*Provided passage*
+===+

Bayani Agbayani (born January 3, 1969) is a Filipino host, actor, singer, and comedian. After 15 years at ABS-CBN, he shuttled between his original home studio GMA Network and TV5 for the time being from 2008 to 2014 before moving back to ABS-CBN once more. Most of his television shows involves hosting, though he starred in several sitcoms. Most of his films involve actions with comedy. He is a graduate of Mass Communication in Broadcasting at the Polytechnic University of the Philippines.

Early life
Bayani Agbayani was born as Bayani Rogacion, Jr. on January 3, 1969, in Silang, Cavite. He worked as a vendor and porter to support himself in college. Agbayani is a practicing Roman Catholic. And also worked as extra in the television show of the late Apeng Daldal "Cafeteria Aroma" on GMA Network.

+===+

Rows from a dataset:

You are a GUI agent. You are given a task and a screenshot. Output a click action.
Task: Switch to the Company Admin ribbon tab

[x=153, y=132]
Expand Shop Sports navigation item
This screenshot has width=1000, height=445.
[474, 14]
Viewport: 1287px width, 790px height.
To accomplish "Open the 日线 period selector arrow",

+===+

*What to do*
Quote the Bayani Agbayani profile in full, word for word. Work from the Bayani Agbayani profile only and leave the entries aside.

*Answer to this exercise*
Bayani Agbayani (born January 3, 1969) is a Filipino host, actor, singer, and comedian. After 15 years at ABS-CBN, he shuttled between his original home studio GMA Network and TV5 for the time being from 2008 to 2014 before moving back to ABS-CBN once more. Most of his television shows involves hosting, though he starred in several sitcoms. Most of his films involve actions with comedy. He is a graduate of Mass Communication in Broadcasting at the Polytechnic University of the Philippines.

Early life
Bayani Agbayani was born as Bayani Rogacion, Jr. on January 3, 1969, in Silang, Cavite. He worked as a vendor and porter to support himself in college. Agbayani is a practicing Roman Catholic. And also worked as extra in the television show of the late Apeng Daldal "Cafeteria Aroma" on GMA Network.